- EXTRACTED TEXT
━━━

Following metric invariance, we can next test cross-group equality of variance components (error variances and factor variances-covariances; steps 4a and 5a in Table 1). Alternatively, we can also move to test scalar invariance and cross-group equality of means of latent constructs (steps 4b–6c in Table 1).
Under conventional NHT, with a p-value of 0.001 on Line 37, the chi-square-difference statistic suggests that the hypothesis Hψ is unlikely to hold. Under ET, results on Line 50 indicate that error variances may not be regarded as equal across the two groups unless we can tolerate a poor model with T-size RMSEAt = 0.216.
Move to the mean structure under NHT (Line 39), with a p-value of 0.296 for the chi-square-difference statistic, one would conclude that scalar invariance holds in the population. Under ET (Line 52), the T-size RMSEA corresponding to the chi-square-difference statistic for scalar invariance is 0.163, and the model achieved close fit when compared RMSEAt against the adjusted cutoff values.
Under NHT, results on Lines 40 to 42 imply that we cannot endorse the cross-group equality of means of the latent constructs (Hτ) nor that of error variances (Hψ). Thus, strong invariance is achieved but not strict invariance. Results under ET (Lines 53 to 55) also suggest that strict invariance does not hold unless we can tolerate poor models with RMSEAt being above 0.20.
Results on Line 59 is the Wald test for cross-group equality of means of the 6 manifest variables. The results for testing the cross-group equality of means of the common and specific factors by the projection method under NHT (Lines 60 and 61) indicate that the two groups have different means of common factors but their means in specific factors might be equal. Consequently, 98.9% of the squared mean differences for manifest variables is due to mean differences in the three latent constructs: alphabet knowledge, phonological awareness, and spelling, indicating that the six variables are good measures of the literacy skills. The results following the projection method under ET (Lines 67 and 68) indicate that we can endorse Heν and regard the means of the specific factors as being equal across the two groups if a misspecification with RMSEAt = 0.168 is tolerable, or be able to accept a fair model. However, we will have to accept a poor model in order to endorse Heκ or to tolerate a misspecification with RMSEAt = 0.302.
Lines 70 to 92 of the output are the results for the means of the latent, common and specific factors, following the projection approach. Those on Lines 70 to 74 indicate that boys eligible for FRL have significantly smaller means of latent traits. As expected, the two groups are significantly different in the mean of each of the six common scores, with those in the low-SES group being uniformly smaller. In contrast, the two SES groups do not show significant differences on any of the six specific factors, implying that most of the cross-group differences in manifest variables are due to those in latent traits.

━━━

- WHAT YOU NEED TO DO
According to the measurement invariance passage, what percentage of the squared mean differences for the manifest variables is due to mean differences in the three latent constructs? The lines below have no connection to the measurement invariance passage.

- DATA PROVIDED
━━━

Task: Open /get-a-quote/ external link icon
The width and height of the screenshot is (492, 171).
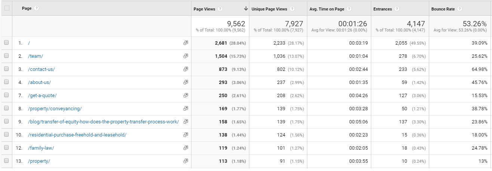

━━━

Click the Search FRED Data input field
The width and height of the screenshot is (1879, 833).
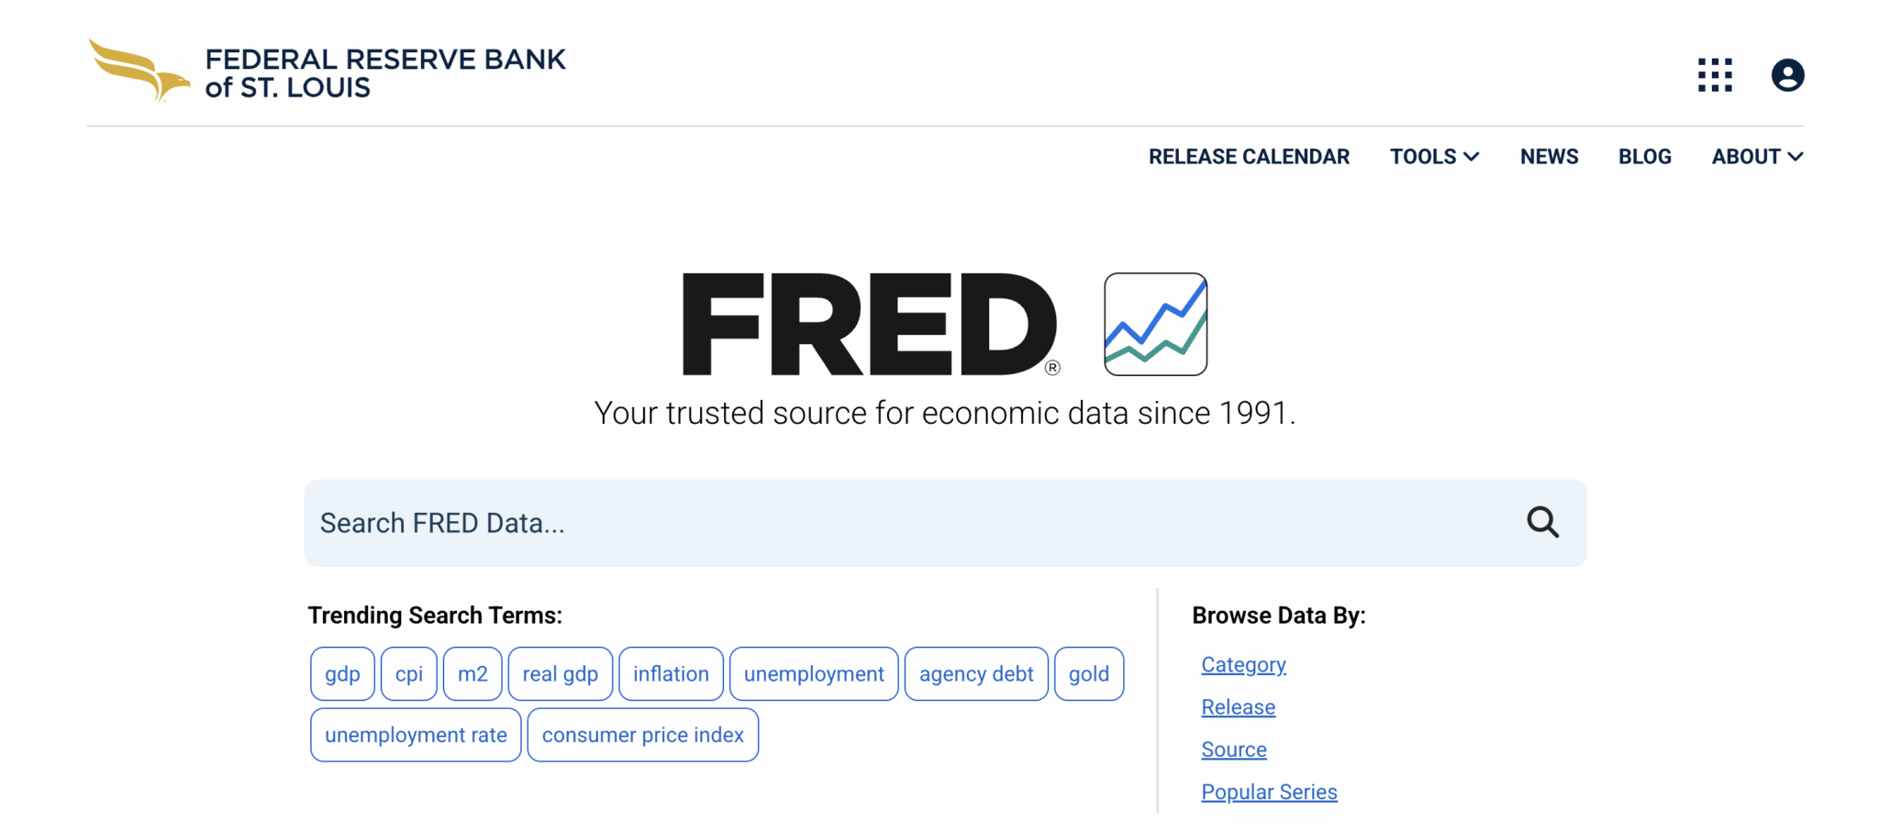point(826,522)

━━━

- ANSWER TO THIS EXERCISE
98.9%